The House on Friday easily beat back an effort to slash funding for the Office of Congressional Ethics, as a majority from both parties teamed up to protect the controversial quasi-independent watchdog.
The chamber defeated an amendment to the legislative branch spending bill offered by Rep. Mel Watt (D-N.C.) — who was previously the subject of an OCE investigation -- that would have cut the office’s $1.5 million budget for 2012 by 40 percent.
Watt’s measure failed on a 102-302 vote, with a handful of lawmakers changing their “yes” votes to ”no” once the wide margin of defeat became clear.
The OCE, which vets allegations against lawmakers and then decides whether they merit further action by the Ethics Committee, has been the subject of controversy since it was created in 2008.
At the time, some lawmakers contended that it was usurping authority that properly belonged to the House Ethics Committee, though the two bodies differ in that the OCE is allowed to accept and act on outside complaints, while the committee only takes up complaints initiated by lawmakers themselves.
In its three years in operation, OCE has been accused by some lawmakers of launching unjustified investigations and of unfairly publicizing details of its probes. The office has also feuded with the ethics committee, particularly at the staff level. The committee has accused the OCE of not following proper investigative procedures or giving members under investigation enough opportunity to defend themselves.
But OCE has been staunchly defended by government watchdog groups, which argue that the office has added a level of heightened scrutiny that the slow-moving Ethics committee could not. Despite some rumblings to the contrary late last year, no members of either party moved at the start of the 112th Congress, when new House rules were approved, to eliminate OCE or change its mandate.

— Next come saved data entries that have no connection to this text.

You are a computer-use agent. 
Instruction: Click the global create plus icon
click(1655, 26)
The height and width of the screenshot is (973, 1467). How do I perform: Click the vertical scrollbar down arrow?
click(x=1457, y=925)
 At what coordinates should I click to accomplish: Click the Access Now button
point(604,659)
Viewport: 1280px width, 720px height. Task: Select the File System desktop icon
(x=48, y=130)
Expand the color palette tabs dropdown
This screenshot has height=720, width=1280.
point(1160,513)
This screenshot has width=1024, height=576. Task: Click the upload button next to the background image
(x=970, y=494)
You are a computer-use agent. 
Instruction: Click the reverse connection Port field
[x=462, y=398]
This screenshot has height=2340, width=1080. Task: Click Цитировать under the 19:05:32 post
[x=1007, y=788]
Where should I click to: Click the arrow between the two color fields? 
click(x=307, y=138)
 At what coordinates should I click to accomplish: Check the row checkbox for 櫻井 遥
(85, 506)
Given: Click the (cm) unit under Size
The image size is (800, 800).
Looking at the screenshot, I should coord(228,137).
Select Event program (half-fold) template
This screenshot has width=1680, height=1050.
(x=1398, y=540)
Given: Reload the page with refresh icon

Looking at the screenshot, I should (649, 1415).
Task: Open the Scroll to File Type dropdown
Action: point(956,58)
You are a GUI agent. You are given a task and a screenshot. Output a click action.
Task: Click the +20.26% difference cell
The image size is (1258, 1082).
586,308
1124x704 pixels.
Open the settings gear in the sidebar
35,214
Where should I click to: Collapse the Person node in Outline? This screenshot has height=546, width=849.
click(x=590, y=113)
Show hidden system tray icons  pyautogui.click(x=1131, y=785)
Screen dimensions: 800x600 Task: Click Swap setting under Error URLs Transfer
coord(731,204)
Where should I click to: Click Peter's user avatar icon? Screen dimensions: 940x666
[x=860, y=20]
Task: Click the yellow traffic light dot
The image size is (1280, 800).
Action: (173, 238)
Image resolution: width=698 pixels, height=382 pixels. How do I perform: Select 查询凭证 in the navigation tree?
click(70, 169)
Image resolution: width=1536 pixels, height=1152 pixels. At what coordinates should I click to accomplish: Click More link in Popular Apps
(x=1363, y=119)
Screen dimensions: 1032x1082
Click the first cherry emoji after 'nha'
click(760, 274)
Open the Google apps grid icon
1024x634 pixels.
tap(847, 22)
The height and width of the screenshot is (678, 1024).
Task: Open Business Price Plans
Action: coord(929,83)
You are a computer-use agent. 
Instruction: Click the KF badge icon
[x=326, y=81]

During debate on the amendment Thursday, Watt presented a list of reasons why the funding cut was warranted.
“I believe there is a substantial bipartisan consensus,” Watt said, “one, that the responsibilities of the OCE are redundant and duplicative of the House Ethics Committee; two, that the OCE’s operations are substantially staff driven, and the staff has taken the OCE’s mission well beyond what was intended in the statute that created the entity; three, that the procedures of the OCE are unfair and sometimes abusive of the rights of members of the House; four, that a substantial part of the funds we spend on the OCE waste taxpayers’ money; and, five, that using those funds to reduce our debt and deficit would be a far better use.”
Rep. Steve King (R-Iowa) backed Watt’s position, saying OCE has “gone on witch hunts. They have taken pieces of information that came from political opposition on either side and embellished that into things.”
Watt and seven other House members were investigated by OCE in 2010 for holding campaign fundraising events within 48 hours of the House passing financial-industry reform legislation in 2009. The probe was eventually dropped with no action taken against Watt.
Without naming Watt, Rep. Michael Capuano (D-Mass.) — who played a key role in creating OCE — suggested the office was being targeted out of revenge.
“This amendment, as far as I’m concerned, is merely a punishment because some members haven’t liked some of the things the OCE has done,” Capuano said.
He added that he would be open to reforming the way OCE operates, but “a cut of this level is simply a draconian measure to punish them for what they have done as opposed to try to improve what they do in the future.”
Watt denied having any personal motivation.
“This is not retaliation,” he said. “This is a better use of the money than the OCE is making of it.”